I loved teaching. It gave me purpose and I learned something new every day. Looking back as a New York inner-city high school teacher of social studies and English as second language for over 36 years, for me teaching was a lifestyle. It consumed most of my free time. Often, teachers do not have enough time to make all the individual comments on every essay, homework and class work assigned every day. It is just physically impossible with over five classes and 176 students every day. It is just not feasible. Then, of course, there are the lesson plans, letters home, phone calls, record keeping and much more. After school, a teacher also has family and other obligations. My mother helped me fill the gap by giving me a helping hand. This she did because she agonized over the fact that I was suffering from multiple sclerosis and profound fatigue.
For the last five years of Mama’s life, she was my teacher’s aide. Mama was ill and homebound suffering from a debilitating and fatal bone disease. So, she suggested that she could help me mark my Social Studies homework to help her get over her boredom, giving her something to do and helping her son at the same time with all the work he had.
Mama read the homework every day and made voluminous comments related to grammar, style, and content.
Mama gave students encouragement, insight, and confidence in her suggestions. Sometimes she used humor. Sometimes she gave examples to support an argument. Sometimes she gave examples to crystallize or refute a notation. Sometimes she would direct students to other sources of historical information. She always encouraged students to improve as she walked them through and toward greater progress and understanding. The students would ask her questions relating to the subject, and she would make sure she would research the answers. I remember reading her comments. She paid particular attention to each individual student. Her comments offered support, encouragement, and direction. Sometimes she even provided diagrams, timelines, comparisons to literature, or some other relevant anecdote to make her responses more explicit and understandable for the students.
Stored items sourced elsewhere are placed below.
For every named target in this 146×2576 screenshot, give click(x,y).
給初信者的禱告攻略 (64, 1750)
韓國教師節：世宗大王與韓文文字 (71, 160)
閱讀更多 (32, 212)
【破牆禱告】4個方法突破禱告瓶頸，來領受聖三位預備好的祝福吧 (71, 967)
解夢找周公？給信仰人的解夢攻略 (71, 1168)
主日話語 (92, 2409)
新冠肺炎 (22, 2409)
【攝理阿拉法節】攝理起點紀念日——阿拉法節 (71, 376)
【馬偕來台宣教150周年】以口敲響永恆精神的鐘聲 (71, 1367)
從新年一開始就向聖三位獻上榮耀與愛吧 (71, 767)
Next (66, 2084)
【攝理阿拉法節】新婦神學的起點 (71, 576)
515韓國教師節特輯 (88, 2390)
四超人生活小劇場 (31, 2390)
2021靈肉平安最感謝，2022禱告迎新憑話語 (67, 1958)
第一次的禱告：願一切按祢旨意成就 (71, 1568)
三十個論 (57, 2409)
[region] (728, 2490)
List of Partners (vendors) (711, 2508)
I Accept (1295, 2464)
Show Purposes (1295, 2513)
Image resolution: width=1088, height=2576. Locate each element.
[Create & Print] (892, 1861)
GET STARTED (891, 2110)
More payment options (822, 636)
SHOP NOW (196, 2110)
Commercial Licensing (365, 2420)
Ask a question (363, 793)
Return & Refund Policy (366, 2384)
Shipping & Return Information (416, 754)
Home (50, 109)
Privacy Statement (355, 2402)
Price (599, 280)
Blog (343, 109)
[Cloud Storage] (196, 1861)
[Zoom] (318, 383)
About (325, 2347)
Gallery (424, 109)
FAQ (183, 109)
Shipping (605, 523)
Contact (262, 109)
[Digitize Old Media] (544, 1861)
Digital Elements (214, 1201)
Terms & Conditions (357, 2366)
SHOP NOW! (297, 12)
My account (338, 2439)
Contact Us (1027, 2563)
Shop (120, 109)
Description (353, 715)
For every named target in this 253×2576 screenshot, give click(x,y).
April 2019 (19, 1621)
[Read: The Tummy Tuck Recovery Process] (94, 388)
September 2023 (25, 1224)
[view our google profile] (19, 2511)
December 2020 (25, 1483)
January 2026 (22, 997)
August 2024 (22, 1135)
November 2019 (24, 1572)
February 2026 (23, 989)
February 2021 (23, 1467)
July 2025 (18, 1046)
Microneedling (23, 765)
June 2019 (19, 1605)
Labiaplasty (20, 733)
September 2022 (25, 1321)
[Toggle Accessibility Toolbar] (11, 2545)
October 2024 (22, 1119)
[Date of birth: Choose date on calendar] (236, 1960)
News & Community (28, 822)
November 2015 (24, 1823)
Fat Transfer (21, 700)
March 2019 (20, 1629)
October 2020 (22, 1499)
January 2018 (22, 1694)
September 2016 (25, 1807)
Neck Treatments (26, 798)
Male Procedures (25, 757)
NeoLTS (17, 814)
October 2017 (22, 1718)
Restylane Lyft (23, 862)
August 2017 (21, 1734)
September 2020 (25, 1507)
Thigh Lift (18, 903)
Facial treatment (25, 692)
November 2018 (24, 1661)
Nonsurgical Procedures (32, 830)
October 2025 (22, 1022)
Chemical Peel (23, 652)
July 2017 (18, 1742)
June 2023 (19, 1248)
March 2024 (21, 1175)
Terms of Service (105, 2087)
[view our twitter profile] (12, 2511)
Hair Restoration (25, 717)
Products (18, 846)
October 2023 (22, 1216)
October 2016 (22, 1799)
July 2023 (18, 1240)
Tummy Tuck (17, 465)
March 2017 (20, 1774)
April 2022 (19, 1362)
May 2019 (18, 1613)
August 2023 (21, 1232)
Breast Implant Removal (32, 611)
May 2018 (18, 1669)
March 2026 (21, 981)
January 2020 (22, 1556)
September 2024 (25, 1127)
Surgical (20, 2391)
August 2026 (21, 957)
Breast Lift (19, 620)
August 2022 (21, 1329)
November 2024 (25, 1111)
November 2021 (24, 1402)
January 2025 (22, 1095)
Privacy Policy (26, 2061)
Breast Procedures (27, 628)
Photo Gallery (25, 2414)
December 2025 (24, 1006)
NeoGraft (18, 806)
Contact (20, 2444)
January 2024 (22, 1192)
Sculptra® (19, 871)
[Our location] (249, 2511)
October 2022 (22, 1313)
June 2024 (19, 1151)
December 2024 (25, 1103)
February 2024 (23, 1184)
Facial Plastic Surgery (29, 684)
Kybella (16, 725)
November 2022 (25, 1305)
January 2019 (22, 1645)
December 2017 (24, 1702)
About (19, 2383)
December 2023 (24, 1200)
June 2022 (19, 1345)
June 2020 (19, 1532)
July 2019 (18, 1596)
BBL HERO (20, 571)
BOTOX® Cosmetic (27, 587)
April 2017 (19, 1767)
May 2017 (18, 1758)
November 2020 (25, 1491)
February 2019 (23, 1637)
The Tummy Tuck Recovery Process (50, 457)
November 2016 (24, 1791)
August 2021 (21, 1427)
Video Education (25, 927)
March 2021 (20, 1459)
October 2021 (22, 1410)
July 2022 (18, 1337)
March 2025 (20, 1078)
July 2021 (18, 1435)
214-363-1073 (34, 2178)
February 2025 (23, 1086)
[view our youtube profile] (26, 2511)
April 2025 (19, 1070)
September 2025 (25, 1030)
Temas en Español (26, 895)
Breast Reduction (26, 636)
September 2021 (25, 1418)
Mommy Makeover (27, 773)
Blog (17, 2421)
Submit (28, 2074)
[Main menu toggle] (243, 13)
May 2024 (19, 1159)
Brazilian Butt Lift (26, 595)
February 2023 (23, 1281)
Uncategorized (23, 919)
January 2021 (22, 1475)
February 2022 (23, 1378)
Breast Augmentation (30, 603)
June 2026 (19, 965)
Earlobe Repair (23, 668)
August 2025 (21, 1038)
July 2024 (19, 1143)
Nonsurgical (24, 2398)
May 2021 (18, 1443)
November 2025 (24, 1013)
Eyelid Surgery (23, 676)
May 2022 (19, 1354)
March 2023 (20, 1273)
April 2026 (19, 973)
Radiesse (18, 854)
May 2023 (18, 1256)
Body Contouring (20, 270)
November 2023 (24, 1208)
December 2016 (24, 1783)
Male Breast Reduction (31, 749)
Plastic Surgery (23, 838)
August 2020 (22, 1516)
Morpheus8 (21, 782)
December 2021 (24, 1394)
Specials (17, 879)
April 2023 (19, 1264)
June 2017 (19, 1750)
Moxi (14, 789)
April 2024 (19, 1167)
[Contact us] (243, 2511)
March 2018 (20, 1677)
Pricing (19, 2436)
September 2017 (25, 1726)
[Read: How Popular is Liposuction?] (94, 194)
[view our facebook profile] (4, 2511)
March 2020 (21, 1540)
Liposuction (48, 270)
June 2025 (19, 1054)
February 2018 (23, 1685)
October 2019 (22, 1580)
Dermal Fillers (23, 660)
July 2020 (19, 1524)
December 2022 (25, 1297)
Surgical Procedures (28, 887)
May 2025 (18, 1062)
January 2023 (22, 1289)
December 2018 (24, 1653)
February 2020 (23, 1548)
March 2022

Mama was an exemplary coach and teacher. She knew how to transfer knowledge.
Her suggestions and advice were insightful, creative, explicit, and meaningful to all the students. Her painstaking notes to my students became legendary. Students would marvel over the fact that mama’s notes were on the mark. She would write a page or pages of notes relating to their work.
Every class received feedback every day. This really encouraged my students to write, to do their homework and sometimes even to write me notes in response to the helpful suggestions my mother made.
Every evening, she would look forward to my dropping off my classes’ homework and picking them up early the next morning before school. This gave my mother a sense of pride and purpose knowing that she was making agreat contribution. Mama prompted students to do well and they in turn appreciated the work that went into her extensive notes, comments, and constructive criticism.
Mama did not like watching television. Instead, she preferred to write letters to her friends and family. My mama loved history, writing and students. I never told my students who wrote to them. They thought it was me. As a result, they showed me great respect, having learned much through mama’s critiques. Mama worked hard on homework until the day she died. The first time I entered the homework into my grade book after my mother’s death, I cried like a baby. I realized all the wonderful work she did. I often wonder how many hundreds of students were affected by mama’s notes.
The day before mama died, she thanked me and told me how much she looked forward to making comments on their homework and entering them in my grade book. Just one more act of kindness my mother performed that has made all the difference.
My mother was my co-pilot. My mother was my best friend, but I did not realize this at the time.